0513 FOB Profile Thurston
Thomas Thurston exploring laser mathematics at OMSI's Kendall Planetarium
// Photo by Adam Wickham

Thomas Thurston is in his office above Lela’s Bistro in Northwest Portland, describing an entrepreneur he talked to earlier that week. “It just bugged me. Something about this person — every time I engaged with him, it just bugged me.” The CEO of Growth Science, Thurston doesn’t usually traffic in gut feelings. On the contrary, the 35-year-old “data scientist” is strictly in the numbers game, creating computer algorithms to predict whether new companies and innovations will succeed or fail.

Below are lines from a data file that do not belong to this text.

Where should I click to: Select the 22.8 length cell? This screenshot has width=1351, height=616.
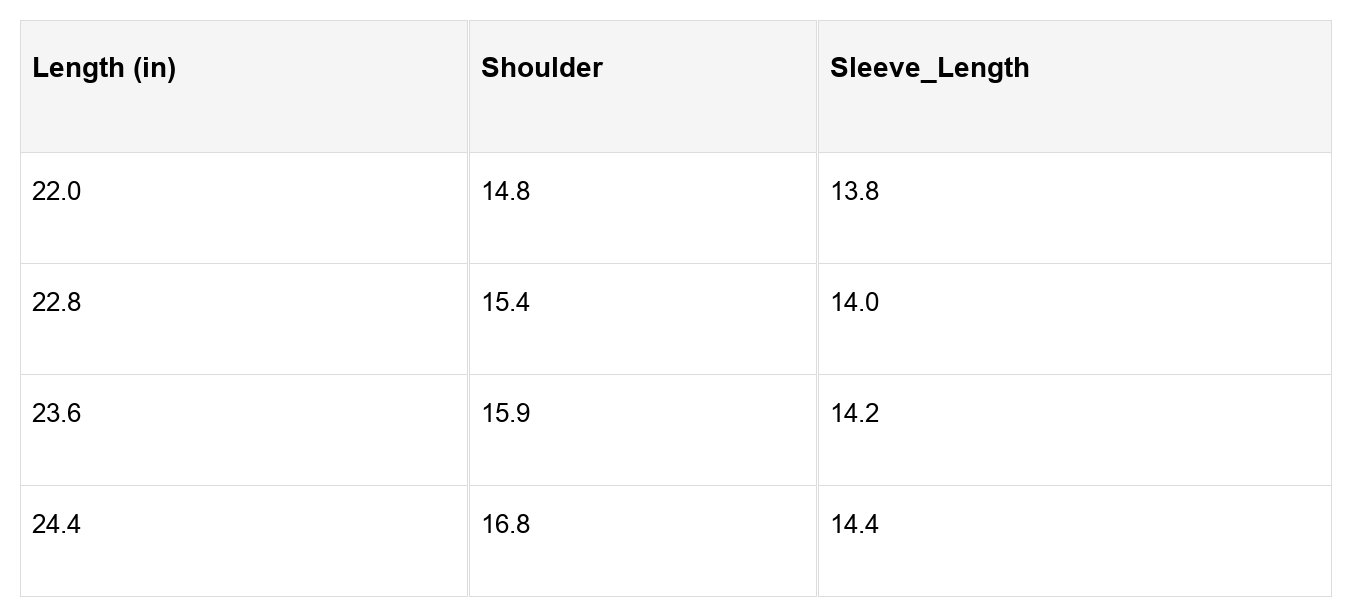(56, 303)
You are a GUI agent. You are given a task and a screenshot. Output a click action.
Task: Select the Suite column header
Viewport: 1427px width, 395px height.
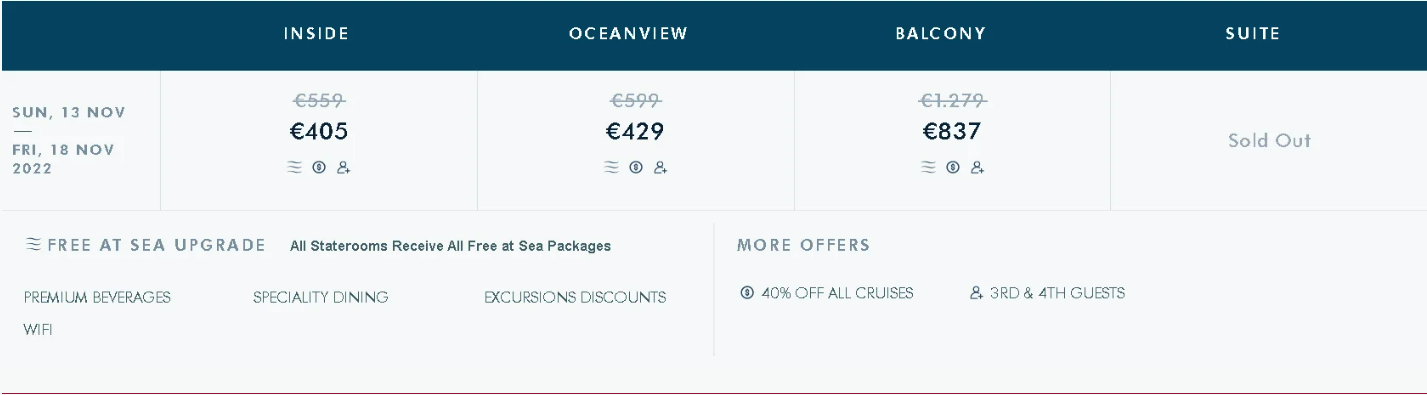1253,33
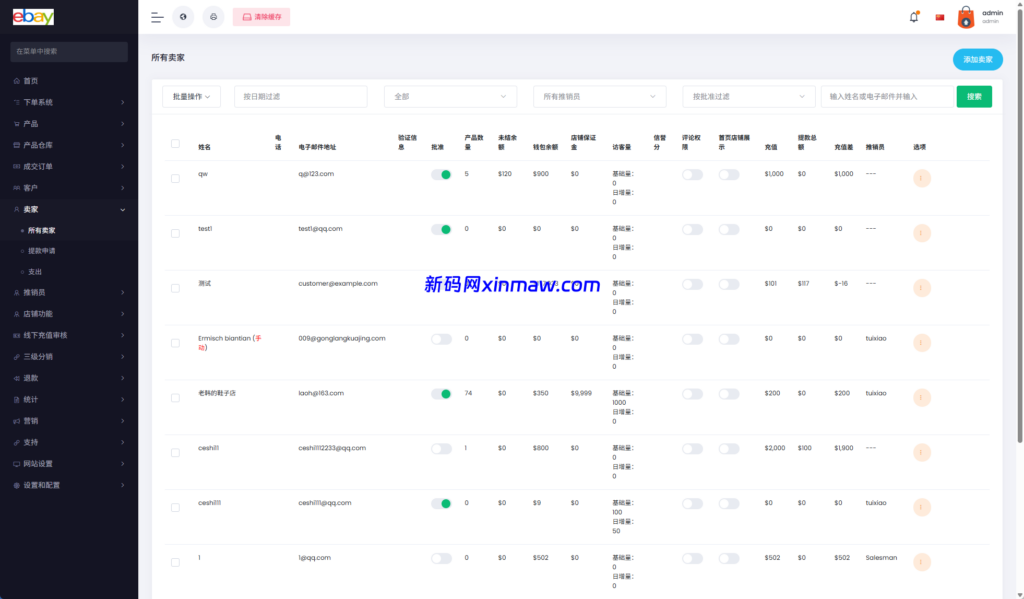Click the blue 添加卖家 button

click(977, 60)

Until recently, Thurston worked primarily as a consultant to large Fortune 500 companies. But this past January, Growth Science shifted its focus to smaller companies and startups, deploying a model with a reported accuracy rate of 85%. “It’s not perfect, but we’re predicting way better than intuition,” says Thurston of his (top secret) formula, which combines elements of statistics, computer science and cutting-edge business strategy theory.

In February Thurston signed on as a partner at the San Francisco-based Ironstone Group venture fund, bringing his method for identifying winners and losers to an industry that often bases decisions on personal relationships and those ineffable gut feelings. “People who start companies are brave, smart, likable,” says Thurston. “But if we don’t get a green light with the model, we’re not going to invest.”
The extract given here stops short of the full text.